Normally, just passing through the station means that such messages constantly repeating are part of a cacophony of noise, hustle and bustle.  But when your train is late and you are stood waiting the repetition becomes something almost 1984 Orwellian.  Of course in my 45 years of human life I need to be reminded that wet equals hazardous and that in these uncertain times leaving anything unattended means it is liable to be whisked away. 

But what about the communication I am looking for – why is my train late or indeed where is my train and give me a hint of how long I am to be delayed.  Of course that is the one communication missing.  Northern Rail is not the greatest at communicating.  Whilst station employees ‘mooched’ around with hand held radios, the train guards (or is that manager these days) and drivers look on impassively and when enquiries are made of them just shrug their shoulders nonchalantly as if to say your guess is as good as mine.  Meanwhile, the constant barrage of risk mitigation announcements stream into your consciousness pervading your very sanity.

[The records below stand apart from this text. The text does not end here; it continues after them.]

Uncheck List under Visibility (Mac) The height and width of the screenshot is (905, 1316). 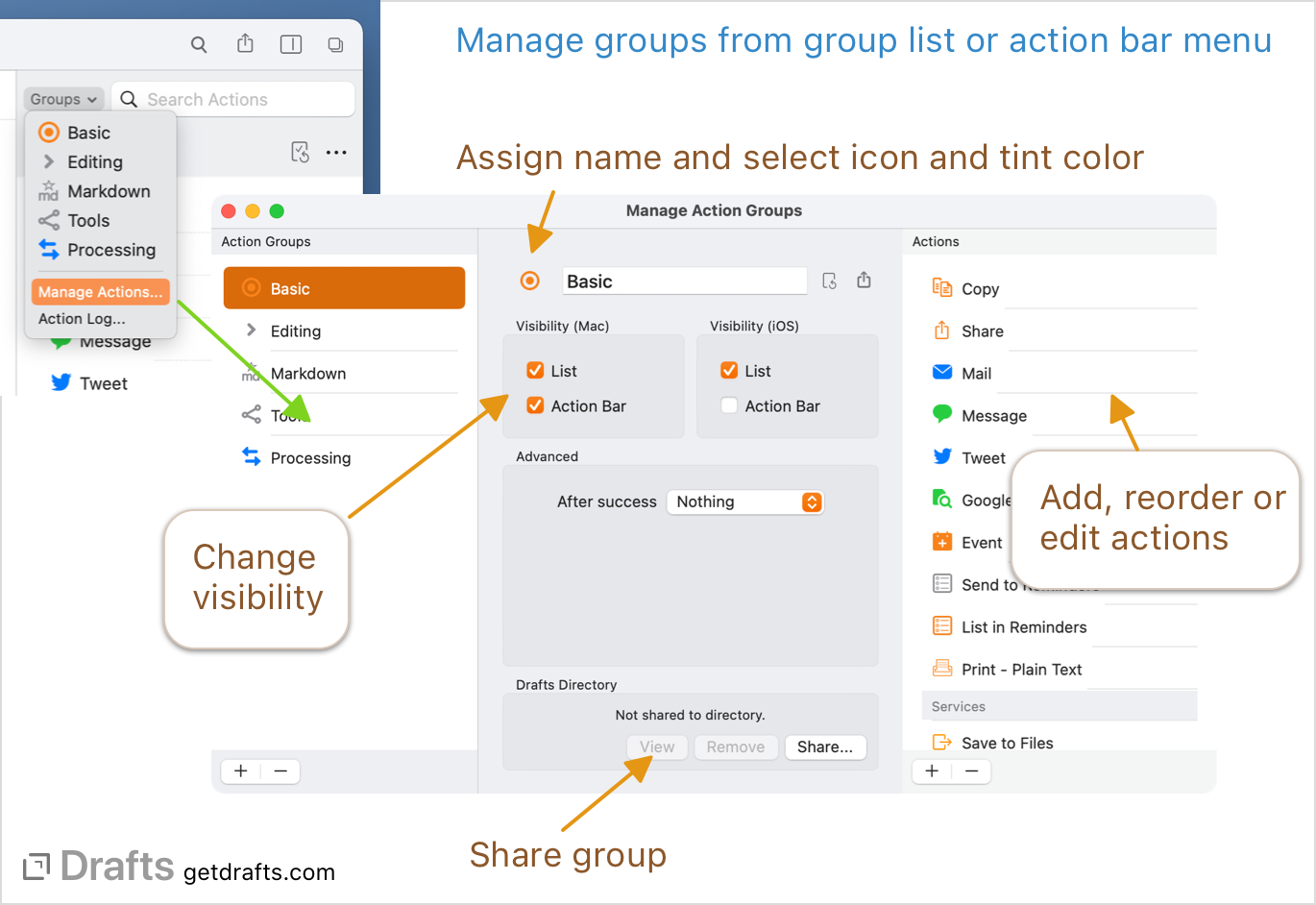pyautogui.click(x=535, y=371)
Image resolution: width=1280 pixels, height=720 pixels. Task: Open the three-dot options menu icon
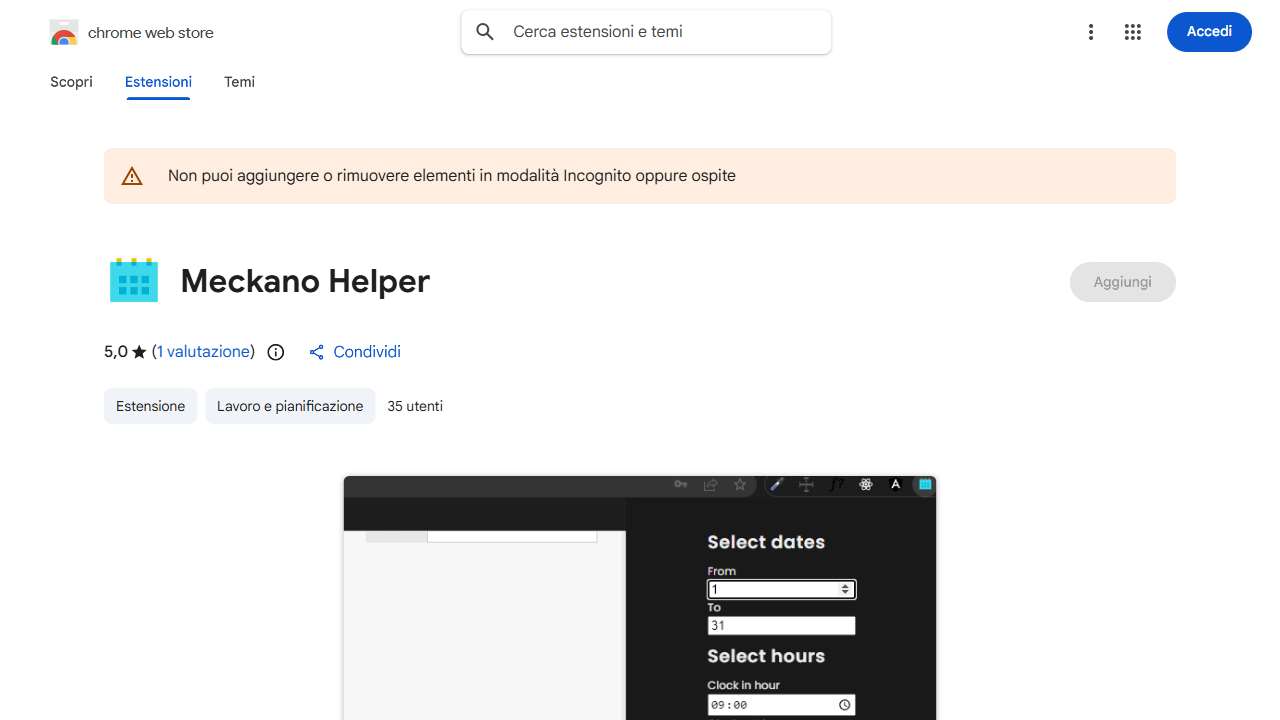pos(1091,31)
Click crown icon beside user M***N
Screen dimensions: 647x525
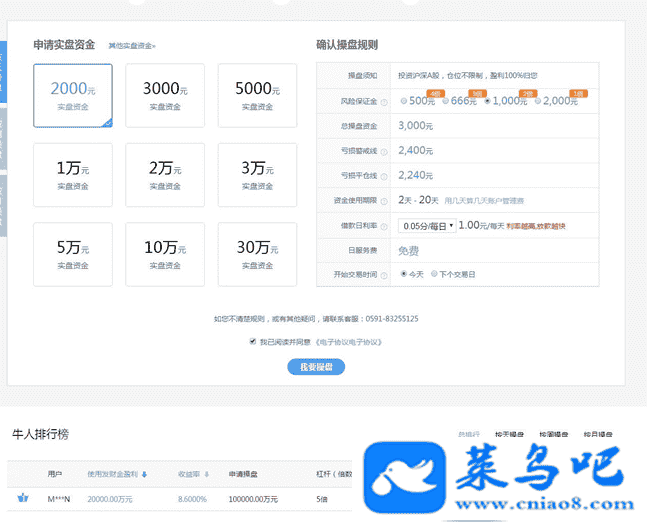(x=22, y=497)
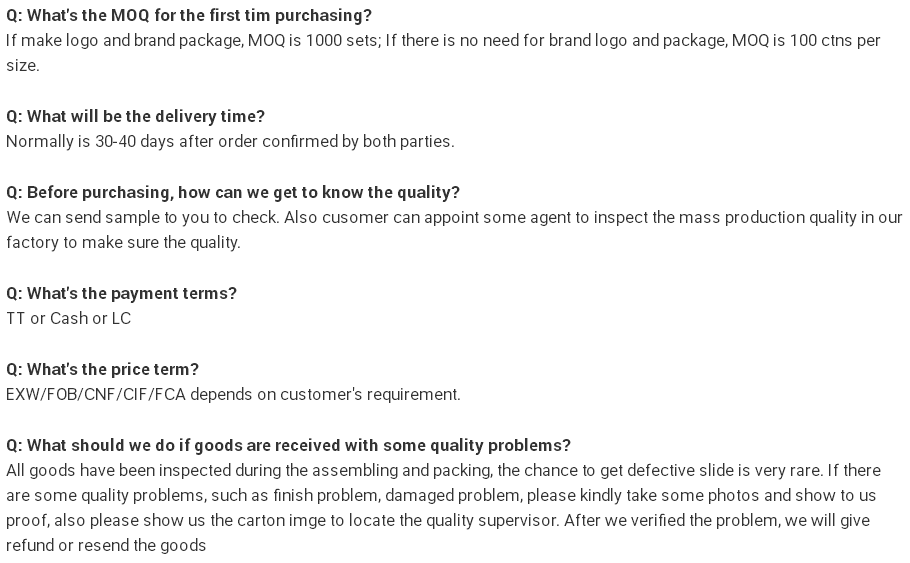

Of course, such communication is to please the lawyers who on the off chance that someone falls and breaks a limb due to the wet platforms can proudly declare that they had taken all precautions to warn of the impending doom.

There is a perversity in such lack of communication common sense.  Bodyproject works with clients to try and influence them away from the ‘big brother’ patronising messages that many organisations practice.  But, we have a long way to go, and whilst I accept that if such a wall of messages does prevent someone from tripping over, then it is effective; surely trying to keep passengers informed is a way of managing customer expectations and creating satisfaction and loyalty.  Lime Street is not the greatest of stations and the employees look entirely disenfranchised.  Galvanising them to communicate in a different way could create a real change in the way the station operates.

A cultured economy

13/11/2008

“…Culture is everything you aren’t that defines what you are…”


Lauren Laverne – presenter BBC Culture Show

The front of my newspaper makes for bleak reading: an economy in turmoil, a looming recession and job losses.  Yet, there has been one part of my local economy that has been a resounding success and one I am proud to be associated with – that is the economy of culture.  My company, Bodyproject Ltd, undertook a contract with the Liverpool Culture Company.  It came at a time when the lead up to the year as European Capital of Culture was creating turmoil for Liverpool City Council with political in-fighting, senior-level resignations and sniping from all the usual suspects.


It is therefore wonderful to report on the success enjoyed by Liverpool as European Capital of Culture.  A success that is not just about culture but that has real economic benefits.  The figures are worth noting:

10 million visits to date.
Tourism about to break through the £1 billion mark.
Tate Liverpool 200% visitor rise on 2007.
Albert Dock up 48% breaking a 1 million mark for the first time ever.
2.5 million visitors at the main visual art attractions.
A further 2.5 million visitors for the outdoor events such as the Tall Ships Race, Matthew Street Festival and La Machine.
TV audiences in excess of 40 million for the MTV Europe Music Awards and BBc Sports Personality of the Year.
2 million visitors  at the NAtional Museums Liverpool surpassing all figures from 2007.  Some museums up by 70%.
More people have travelled on Mersey Ferries, visited the two cathedrals than ever before.
1/2 million people throuigh Liverpool theatres – best ever figures.
516,000 hotel room nights sold – 25% more than 2007 worth £35 million.
60 world and european premieres.  200 community evnets involving 500,000 people.

As Jose Manuel Barroso, President of the European Commission, said: “It’s turning out to be one of the most successful Capital of Culture programmes that we have ever had.”

Quite, actions (and facts) speak louder than words.  Well done Liverpool and long may it continue.